Angela Merkel sei relativ leicht zu parodieren, “wie alle Politiker, die in ihren Ämtern versteinern und mehr Maske tragen als Inhalt“, hat Richling einmal in einem Interview erläutert. "Ich habe doch gesagt: Wichtig ist, dass klar sein muss, dass deutlich zu werden hat, was offenbar ist!", lässt er die Kanzlerin sagen. Richlings große Gabe ist es, sich in die Gedankengänge einer Person so tief hineinzuversetzen, dass er sie Dinge sagen lässt, die in der Tat genauso von der betreffenden Person hätten gesagt werden können. Es reicht dann oftmals eine geringfügige Übertreibung und die ganze Widersprüchlichkeit oder Sinnleere der getroffenen Aussagen wird erkennbar.
Vortrefflich gelingt ihm dieses bei der Parodie des noch amtierenden Berliner Bürgermeisters Klaus Wowereit, den Richling jegliche Verantwortung am Flughafen-Desaster von sich weisen lässt. Auch die öffentliche Erregung bezüglich der vorgefallenen Pannen bei dem Bauvorhaben kann dieser nicht im Geringsten nachvollziehen. "Ja, wir haben einen Flughafen und ja, er wird nicht fertig - Ende der Informationskette!" Schließlich versteigt er sich in Gedankengebilde, die im Resultat den ausufernden Kosten und Bauzeiten sogar Positives abgewinnen können: "Ich sehe nur Vorteile!"
Die Banalisierung von Politik, wie sie vor allem in Talkshows ausgelebt wird, ist Richling ein Dorn im Auge, wie er in einer gelungenen Parodie als “Frank Aufgeblasen“, bei dessen Polit-Talk "Quark aber ungefähr - wo Politik auf Bräsigkeit trifft" zum Ausdruck bringt.

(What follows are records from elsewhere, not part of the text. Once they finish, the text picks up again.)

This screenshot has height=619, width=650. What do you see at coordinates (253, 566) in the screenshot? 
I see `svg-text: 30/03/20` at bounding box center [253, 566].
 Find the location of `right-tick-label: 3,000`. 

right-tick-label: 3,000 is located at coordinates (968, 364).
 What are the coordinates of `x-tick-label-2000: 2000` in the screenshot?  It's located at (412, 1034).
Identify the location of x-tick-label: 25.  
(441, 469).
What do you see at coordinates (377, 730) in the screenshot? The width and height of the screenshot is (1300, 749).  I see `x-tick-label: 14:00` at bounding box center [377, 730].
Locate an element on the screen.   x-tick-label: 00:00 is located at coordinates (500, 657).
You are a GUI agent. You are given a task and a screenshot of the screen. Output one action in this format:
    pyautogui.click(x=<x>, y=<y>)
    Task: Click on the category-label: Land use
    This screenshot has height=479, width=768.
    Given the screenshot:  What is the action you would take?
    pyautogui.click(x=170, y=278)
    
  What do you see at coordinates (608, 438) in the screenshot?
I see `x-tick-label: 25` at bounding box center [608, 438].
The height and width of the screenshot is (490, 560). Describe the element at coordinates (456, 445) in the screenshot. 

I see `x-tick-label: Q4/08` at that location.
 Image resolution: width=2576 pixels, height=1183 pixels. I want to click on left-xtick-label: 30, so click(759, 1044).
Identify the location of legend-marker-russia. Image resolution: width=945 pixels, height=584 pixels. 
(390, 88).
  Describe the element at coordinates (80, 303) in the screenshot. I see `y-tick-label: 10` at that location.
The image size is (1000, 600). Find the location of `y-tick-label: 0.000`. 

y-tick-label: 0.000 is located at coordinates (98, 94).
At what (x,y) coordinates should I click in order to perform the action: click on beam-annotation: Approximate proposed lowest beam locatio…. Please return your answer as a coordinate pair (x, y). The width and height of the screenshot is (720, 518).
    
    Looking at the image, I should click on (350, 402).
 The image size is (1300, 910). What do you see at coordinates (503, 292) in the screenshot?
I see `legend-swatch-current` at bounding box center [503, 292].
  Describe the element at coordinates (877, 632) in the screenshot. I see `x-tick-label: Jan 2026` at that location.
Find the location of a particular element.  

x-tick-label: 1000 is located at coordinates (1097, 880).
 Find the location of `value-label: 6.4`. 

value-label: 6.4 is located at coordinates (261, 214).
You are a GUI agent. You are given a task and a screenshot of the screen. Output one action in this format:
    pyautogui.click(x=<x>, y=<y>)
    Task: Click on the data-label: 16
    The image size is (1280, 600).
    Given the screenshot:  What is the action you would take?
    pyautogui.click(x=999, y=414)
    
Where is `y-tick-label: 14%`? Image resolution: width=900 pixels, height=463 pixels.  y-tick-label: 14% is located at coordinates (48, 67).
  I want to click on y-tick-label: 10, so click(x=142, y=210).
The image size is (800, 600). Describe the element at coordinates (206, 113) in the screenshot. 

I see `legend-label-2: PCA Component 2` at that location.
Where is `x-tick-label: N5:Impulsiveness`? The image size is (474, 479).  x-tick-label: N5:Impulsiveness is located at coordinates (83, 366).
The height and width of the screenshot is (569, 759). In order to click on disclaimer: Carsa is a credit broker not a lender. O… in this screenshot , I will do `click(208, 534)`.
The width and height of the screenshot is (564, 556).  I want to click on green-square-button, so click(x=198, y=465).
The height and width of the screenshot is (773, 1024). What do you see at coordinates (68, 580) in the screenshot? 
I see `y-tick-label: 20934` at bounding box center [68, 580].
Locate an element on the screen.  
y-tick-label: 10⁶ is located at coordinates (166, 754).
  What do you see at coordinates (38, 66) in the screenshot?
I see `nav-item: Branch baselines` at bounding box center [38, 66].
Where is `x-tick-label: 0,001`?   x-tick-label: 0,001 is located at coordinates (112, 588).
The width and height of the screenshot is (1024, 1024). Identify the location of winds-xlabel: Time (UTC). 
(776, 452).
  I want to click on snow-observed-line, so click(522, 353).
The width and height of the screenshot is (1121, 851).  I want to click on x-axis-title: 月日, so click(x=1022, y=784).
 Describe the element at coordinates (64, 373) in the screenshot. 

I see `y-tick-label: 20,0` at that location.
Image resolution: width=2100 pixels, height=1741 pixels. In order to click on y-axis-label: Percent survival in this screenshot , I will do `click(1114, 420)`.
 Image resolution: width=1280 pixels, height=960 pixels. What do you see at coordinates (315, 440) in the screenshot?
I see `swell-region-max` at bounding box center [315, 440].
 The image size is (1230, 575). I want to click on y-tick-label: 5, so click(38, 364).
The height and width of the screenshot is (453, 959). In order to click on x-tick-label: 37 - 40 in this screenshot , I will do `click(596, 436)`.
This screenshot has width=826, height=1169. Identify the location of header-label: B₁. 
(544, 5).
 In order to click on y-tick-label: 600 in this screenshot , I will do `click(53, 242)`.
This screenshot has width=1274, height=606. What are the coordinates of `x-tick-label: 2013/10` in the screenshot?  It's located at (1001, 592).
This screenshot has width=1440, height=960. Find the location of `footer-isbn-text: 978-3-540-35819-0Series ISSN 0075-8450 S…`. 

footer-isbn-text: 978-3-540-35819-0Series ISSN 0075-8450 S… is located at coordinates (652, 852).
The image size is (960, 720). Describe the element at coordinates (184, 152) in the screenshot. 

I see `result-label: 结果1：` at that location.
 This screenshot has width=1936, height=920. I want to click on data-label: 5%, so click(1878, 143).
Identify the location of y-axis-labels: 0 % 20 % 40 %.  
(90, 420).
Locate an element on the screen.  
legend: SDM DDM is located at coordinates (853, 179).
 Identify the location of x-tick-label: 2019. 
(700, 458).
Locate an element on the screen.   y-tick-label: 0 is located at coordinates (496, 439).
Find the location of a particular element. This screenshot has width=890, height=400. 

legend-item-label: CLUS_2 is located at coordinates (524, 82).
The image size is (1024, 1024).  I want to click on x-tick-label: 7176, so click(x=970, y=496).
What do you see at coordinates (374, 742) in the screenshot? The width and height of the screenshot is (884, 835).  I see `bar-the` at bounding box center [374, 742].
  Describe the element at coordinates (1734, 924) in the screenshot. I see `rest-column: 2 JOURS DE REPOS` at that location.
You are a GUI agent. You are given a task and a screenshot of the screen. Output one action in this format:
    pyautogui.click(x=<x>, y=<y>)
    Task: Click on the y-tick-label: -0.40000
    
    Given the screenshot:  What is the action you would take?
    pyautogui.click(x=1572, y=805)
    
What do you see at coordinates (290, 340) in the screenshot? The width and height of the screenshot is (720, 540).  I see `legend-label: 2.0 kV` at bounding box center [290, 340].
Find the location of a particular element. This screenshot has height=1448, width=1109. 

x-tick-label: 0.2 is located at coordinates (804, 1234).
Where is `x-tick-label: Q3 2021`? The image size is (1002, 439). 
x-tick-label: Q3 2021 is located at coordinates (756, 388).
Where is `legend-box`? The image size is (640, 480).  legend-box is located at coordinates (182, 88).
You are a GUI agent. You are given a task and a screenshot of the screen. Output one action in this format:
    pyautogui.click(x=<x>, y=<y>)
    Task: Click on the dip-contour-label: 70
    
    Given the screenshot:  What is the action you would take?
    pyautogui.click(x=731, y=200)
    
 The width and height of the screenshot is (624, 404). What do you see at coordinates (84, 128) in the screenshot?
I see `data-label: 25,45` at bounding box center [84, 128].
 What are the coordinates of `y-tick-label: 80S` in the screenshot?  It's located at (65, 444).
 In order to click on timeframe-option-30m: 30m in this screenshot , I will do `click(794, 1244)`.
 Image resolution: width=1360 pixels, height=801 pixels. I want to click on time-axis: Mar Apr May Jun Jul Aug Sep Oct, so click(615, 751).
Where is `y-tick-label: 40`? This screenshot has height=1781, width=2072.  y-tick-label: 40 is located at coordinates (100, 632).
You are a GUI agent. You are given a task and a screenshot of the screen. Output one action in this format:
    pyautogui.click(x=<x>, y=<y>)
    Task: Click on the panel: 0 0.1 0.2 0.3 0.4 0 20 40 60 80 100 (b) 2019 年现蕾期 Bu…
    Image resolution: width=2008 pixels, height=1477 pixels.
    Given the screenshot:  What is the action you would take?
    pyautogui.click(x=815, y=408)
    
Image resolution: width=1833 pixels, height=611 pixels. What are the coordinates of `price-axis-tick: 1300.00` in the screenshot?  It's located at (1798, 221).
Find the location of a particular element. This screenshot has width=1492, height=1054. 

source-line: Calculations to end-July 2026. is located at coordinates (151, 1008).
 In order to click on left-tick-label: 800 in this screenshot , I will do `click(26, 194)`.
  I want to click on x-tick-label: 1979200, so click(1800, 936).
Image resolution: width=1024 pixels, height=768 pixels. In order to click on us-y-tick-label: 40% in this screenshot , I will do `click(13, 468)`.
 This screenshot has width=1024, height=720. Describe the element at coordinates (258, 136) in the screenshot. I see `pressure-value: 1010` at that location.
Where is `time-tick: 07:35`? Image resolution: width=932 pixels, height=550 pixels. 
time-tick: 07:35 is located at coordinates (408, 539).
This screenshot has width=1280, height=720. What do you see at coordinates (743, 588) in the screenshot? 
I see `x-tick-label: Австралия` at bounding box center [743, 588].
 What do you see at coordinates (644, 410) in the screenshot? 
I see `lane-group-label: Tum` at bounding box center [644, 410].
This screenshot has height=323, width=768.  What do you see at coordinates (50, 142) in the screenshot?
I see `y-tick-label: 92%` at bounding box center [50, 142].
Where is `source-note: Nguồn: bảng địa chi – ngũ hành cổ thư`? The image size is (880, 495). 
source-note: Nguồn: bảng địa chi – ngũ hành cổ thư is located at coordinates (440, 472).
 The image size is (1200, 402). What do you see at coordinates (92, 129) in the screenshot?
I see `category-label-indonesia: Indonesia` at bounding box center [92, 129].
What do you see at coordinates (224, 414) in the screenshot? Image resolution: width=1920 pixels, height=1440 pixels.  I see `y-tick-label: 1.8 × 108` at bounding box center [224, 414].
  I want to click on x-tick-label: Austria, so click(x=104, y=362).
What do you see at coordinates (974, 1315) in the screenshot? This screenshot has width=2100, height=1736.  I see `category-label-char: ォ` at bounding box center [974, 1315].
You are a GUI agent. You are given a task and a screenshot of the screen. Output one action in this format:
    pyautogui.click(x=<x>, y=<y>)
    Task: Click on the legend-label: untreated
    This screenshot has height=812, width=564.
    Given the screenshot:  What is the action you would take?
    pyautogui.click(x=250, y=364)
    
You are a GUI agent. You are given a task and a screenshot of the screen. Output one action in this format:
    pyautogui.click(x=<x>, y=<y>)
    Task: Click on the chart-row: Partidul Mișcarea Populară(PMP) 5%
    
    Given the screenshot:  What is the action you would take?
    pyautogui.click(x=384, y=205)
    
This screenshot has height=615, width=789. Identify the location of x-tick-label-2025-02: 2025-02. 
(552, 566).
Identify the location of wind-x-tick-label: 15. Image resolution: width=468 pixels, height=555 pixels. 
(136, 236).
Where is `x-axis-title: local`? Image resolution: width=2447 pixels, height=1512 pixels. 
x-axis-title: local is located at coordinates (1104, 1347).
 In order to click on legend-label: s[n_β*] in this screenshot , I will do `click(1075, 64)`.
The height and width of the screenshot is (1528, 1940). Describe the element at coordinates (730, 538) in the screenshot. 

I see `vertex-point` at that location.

Auch sei angesichts mancher Interviews, denen sich Politiker stellen, die Annahme, es gäbe keine dummen Fragen, sondern nur dumme Antworten eindeutig widerlegt, was Richling sogleich mit mustergültigen Beispiele zu belegen weiß.
Was soll der Betreffende denn antworten, wenn er mit der Frage "Als Sie die Wahl gewonnen haben, was haben Sie da gefühlt?“ konfrontiert wird. Wie soll er reagieren, wenn dann sogar investigativ nachgehakt wird: “Was haben Sie persönlich empfunden?"
“¦ "Wie ist die Stimmung vor Ort im Hochwassergebiet?"
“¦ "Herr Wulff, Sie haben Ihr Amt verloren, Sie stehen derzeit vor Gericht, Ihre Frau hat sie verlassen, die Medien und das Volk verhöhnen Sie. Hat das alles in irgendeiner Weise Ihr Leben beeinflusst?"
Ein weiterer Themenschwerpunkt im Programm ist die Beliebigkeit und Austauschbarkeit von Positionen innerhalb der im Bundestag vertretenen Parteien. Ein Phänomen, das Richling musterhaft in der Persiflage auf Cem Özdemir, den er erläutern lässt, warum man gerade als Befürworter von Atomkraft und Waffenlieferungen bei den Grünen bestens aufgehoben sei, veranschaulicht.
Quelle: Rafael Kroetz
Im Gegensatz zu manchen seiner Kollegen scheint Richling seine Figuren eher liebevoll, manchmal gar mittleidig, zu betrachten. Wirklich scharfe Kritik, wie beispielsweise an deutschen Waffenlieferungen, äußert er durchaus, wenn auch eher beiläufig. Da würde man sich manchmal die konsequente Schärfe eines Georg Schramms wünschen. Insbesondere wenn Richling seine Stärke, das Hineinfühlen in die Denkweise eines konkreten Politikers, ungenutzt lässt, bleiben seine Zielrichtungen, wenn er etwa Themen wie Moral in der Politik, Frauenquoten oder die NSA-Spionage zur Sprache bringt, bisweilen etwas unpräzise und flüchtig.